------ Extracted text ------
The Hologram is a fast-growing, international network of people practising non-expert healthcare. From beds and sofas across Turtle Island, Mexico, Palestine, Ecuador, Singapore, India and across Europe, we’ve been meeting online since April 2020 to create a strong, self-sustaining network of listening and trust that we all need in order to outlive the broken society in which we live. The model works to ensure that all members are cared for, and understands that properly supporting someone else’s wellbeing can be therapeutic in itself.
What prevents the IP terms connected to The Hologram from being the most exciting component of the art and presence we’re creating with The Hologram?
Is it annoying to have to think about some complicated, non-intuitive legal structure that has apparently set itself up as a traffic light at the intersection of our creativity and the global economy?
Imagine every copy of The Hologram that exists in space.time right now: saved in bundles of silicon-ordered electricity, printed as ink onto paper, saved in the consciousness clouds of its caretakers and participants. Now, imagine we could pass a wish through the network, or cast a spell on the economy that materialized The Hologram. (Who got paid and where?) What would we wish for or what would we say?
------ Material supplied ------
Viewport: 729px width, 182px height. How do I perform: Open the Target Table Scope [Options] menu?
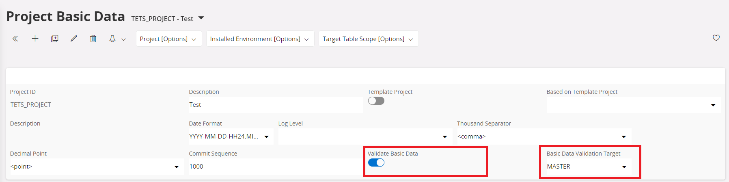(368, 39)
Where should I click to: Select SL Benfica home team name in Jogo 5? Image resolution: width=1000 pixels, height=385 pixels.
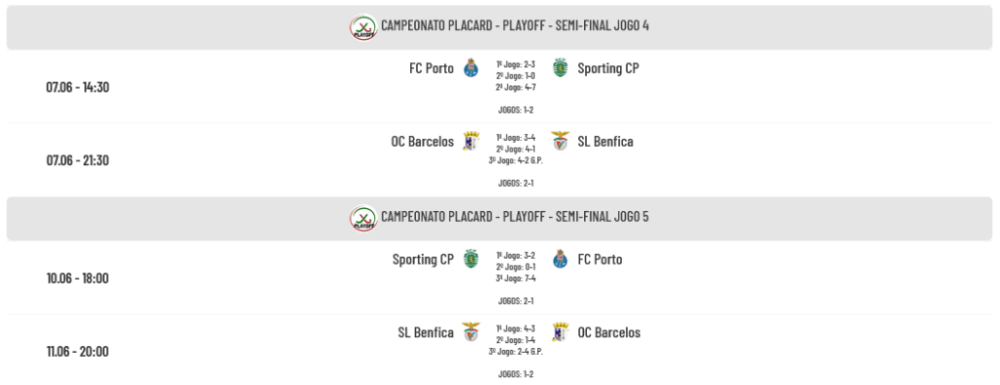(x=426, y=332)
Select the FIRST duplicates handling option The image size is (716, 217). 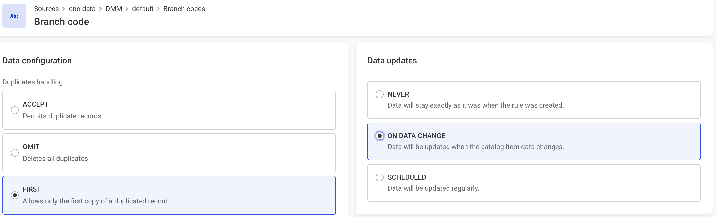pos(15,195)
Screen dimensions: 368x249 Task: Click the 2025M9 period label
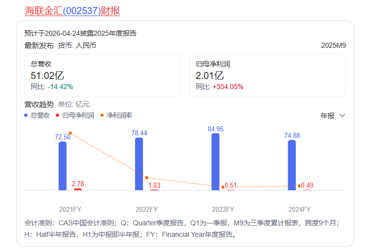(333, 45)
------
------ Material supplied ------
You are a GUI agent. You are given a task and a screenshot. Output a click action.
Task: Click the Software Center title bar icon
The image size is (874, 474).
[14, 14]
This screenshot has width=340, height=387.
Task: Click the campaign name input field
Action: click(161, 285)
------
- Explore the material
#1 List every place that the text about The Hologram gives as a location of its participants.
#2 Go on writing the text about The Hologram, starting after its final question.

- Answer set
#1
Turtle Island
Mexico
Palestine
Ecuador
Singapore
India
Europe

#2
Imagine our neighbor develops grievances with a group of us, who also happen to be in a Hologram, and our neighbor decides to blame the Hologram for their woes and to launch a competing version called Holog®am, which teaches ways to do citizen surveillance through a hologram-like, triangular network. Our neighbor starts hosting Holog®am workshops that advance the teachings of citizen surveillance as part of caring for caretakers and people are getting confused about whether this is affiliated with the real Hologram. How might we want to respond to the use of Holog®am, or to prepare for points of confusion around what the Hologram is all about once The Hologram has been exposed to the cancerous market radiation of Capitalism for some time?
Imagine other misuses of the Hologram, perhaps a “Wikipedia Entry from the Dystopian Future” where our worst fears came true.
Are there any wishes, spells, or coats of armor that we’d want to cast onto the word Hologram, onto the art inspired by The Hologram, or onto the supply chains that transfigure The Hologram from the imaginary into material space.time?
The supply chains that exist when the Hologram materially expresses itself (what’s it printed on and how did that material get made, etc.)
Imagine again every copy of the Hologram that exists in space.time right now: saved in bundles of silicon-ordered electricity, printed as ink onto paper, saved in the consciousness clouds of its caretakers and participants. Which of these storage sites is our favorite? Which ones make us feel alienated?
If all of the versions of the Hologram stored in the consciousness cloudswere to conspire to Wish the Hologram into material form, what forms would the materializations take? Is there a single imagined materialization that feels most authentic to the Hologram, itself (e.g., a homemade book, a chiseled crystal, a radio signal (or choir), a performance)?
The reproductive health of the Hologram, in terms of the structure/geometry of the Hologram as it self-replicates and the role of creativity in each self-replication (i.e., from an IP perspective, this is mostly about forward looking economic impacts of creative works)
What types of patterns does the Hologram want to have in the material economy, measured by demand generated across sustainable or unsustainable supply chains that sustain the Hologram?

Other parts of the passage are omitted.